W czwartek Kamil Stoch stanie przed szansą na trzecie z rzędu zwycięstwo w 66. Turnieju Czterech Skoczni. Jeśli Polak wygra w Innsbrucku, nie tylko będzie faworytem do wygrania imprezy po raz drugi z rzędu, ale zachowa szansę na powtórzenie wyczynu Svena Hannawalda, który w 2002 roku jako jedyny triumfował we wszystkich czterech konkursach turnieju.
Polak jest w znakomitej formie i w przypadku równych warunków, powinien walczyć o pierwsze miejsce. Jednak akurat w Innsbrucku szczęście nie zawsze było po jego stronie.
Wprawdzie w 2013 i 2014 roku stawał tam na podium (2. i 3. miejsce), to wcześniej miał ze skocznią Bergisel nie najlepsze wspomnienia. Wszystko z powodu tego, co wydarzyło się tam 4 stycznia 2012 roku.
Od początku sezonu 2011/2012 forma naszego skoczka rosła. Lider polskiej kadry, po zakończeniu kariery przez Adama Małysza, przed Turniejem Czterech Skoczni zdołał dwa razy wskoczyć na podium. Podobnie miało być w 60. TCS.
Choć Oberstdorfie zawiódł całkowicie (23. lokata), to już w Garmisch-Partenkirchen widzieliśmy odmienionego skoczka. Stoch wylądował tuż poza podium, tracąc do czołowej trójki zaledwie 1,6 pkt. W kwalifikacjach do zawodów w Innsbrucku już nie miał sobie równych. Polak wygrał eliminacje i do konkursu przystąpił z numerem 1.
W parze rywalizował z Andreasem Koflerem i po jego próbie na 127.5 metra wydawało się, że ciężko mu będzie pokonać Austriaka. Stoch odpalił jednak petardę i wylądował na 132,5 metrze i po pierwszej serii prowadził nad rywalami z przewagą 5,1 pkt. Pojawiła się ogromna szansa na powtórzenie wyniku Małysza, który jako jedyny Polak w historii zwyciężał na Bergisel (2001).
W drugiej serii nad skocznią w Innsbrucku pojawił się jednak wiatr, który przeszkadzał zawodnikom w oddawaniu dalekich skoków.

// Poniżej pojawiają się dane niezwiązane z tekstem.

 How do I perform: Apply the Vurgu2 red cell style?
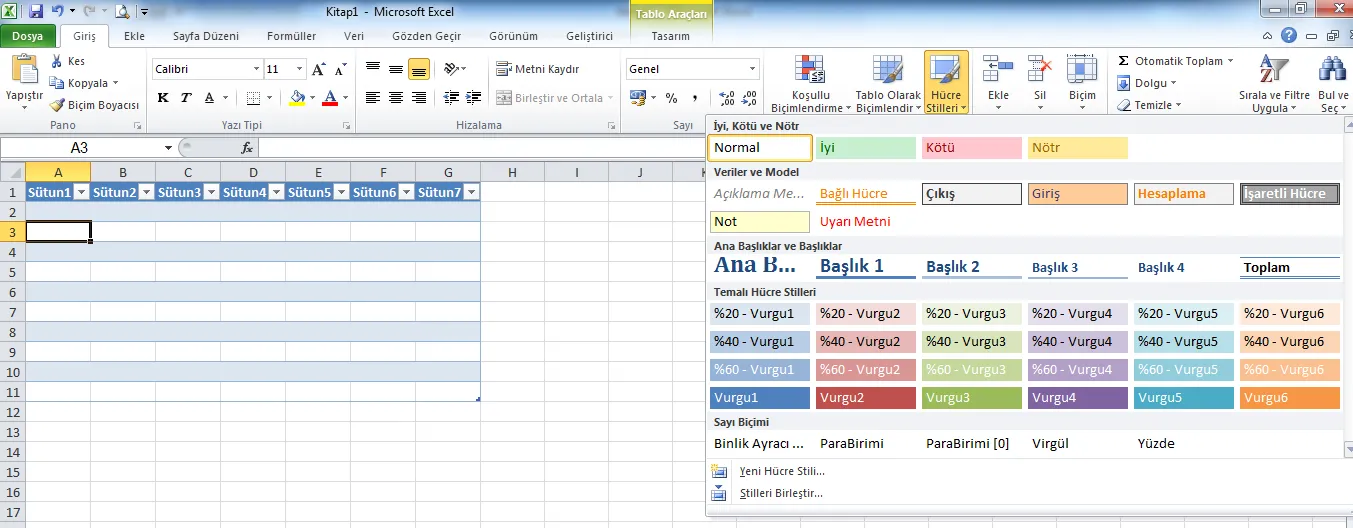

Asystent dyrektora Pucharu Świata, Miran Tepes, wykazywał się dużą cierpliwością i nie puszczał skoczków w złych warunkach, czekając na lżej wiejący wiatr.
Tak było w przypadku wspomnianego Koflera, Gregora Schlierenzauera, Andersa Bardala czy Taku Takeuchiego. Gdy jednak do zakończenia konkursu pozostawało tylko oddanie skoku przez Stocha, Słoweniec od razu zapalił zielone światło, choć kilka chwil wcześniej warunki znacznie się pogorszyły.
Stoch ruszył po rozbiegu, jednak nie miał większych szans na oddanie dalekiej próby. Polak osiągnął zaledwie 108. metrów i spadł na dziewiątą pozycję. Okazało się, że jako jedyny z czołowej "10" drugiej serii miał dodane punkty za wiatr. To jasno pokazało, że decyzja o puszczeniu skoczka w danym momencie nie była sprawiedliwa.
- Nie do mnie należy, aby komentować pracę jury i fakt, czy powinno się zaczekać dłużej przed moim skokiem. Ja mam skakać, gdy mam zielone światło i na nic innego nie zwracam uwagi - mówił dyplomatycznie rozczarowany Stoch dodając, że i tak popełnił przy wyjściu z progu duży błąd.
Komentarze wściekłych fanów były jednak zdecydowane i potępiały decyzję Tepesa o szybkim zapaleniu zielonego świata. Choć Słoweniec nigdy nie był ulubieńcem kibiców, po konkursie na Bergisel liczba jego przeciwników zdecydowanie wzrosła.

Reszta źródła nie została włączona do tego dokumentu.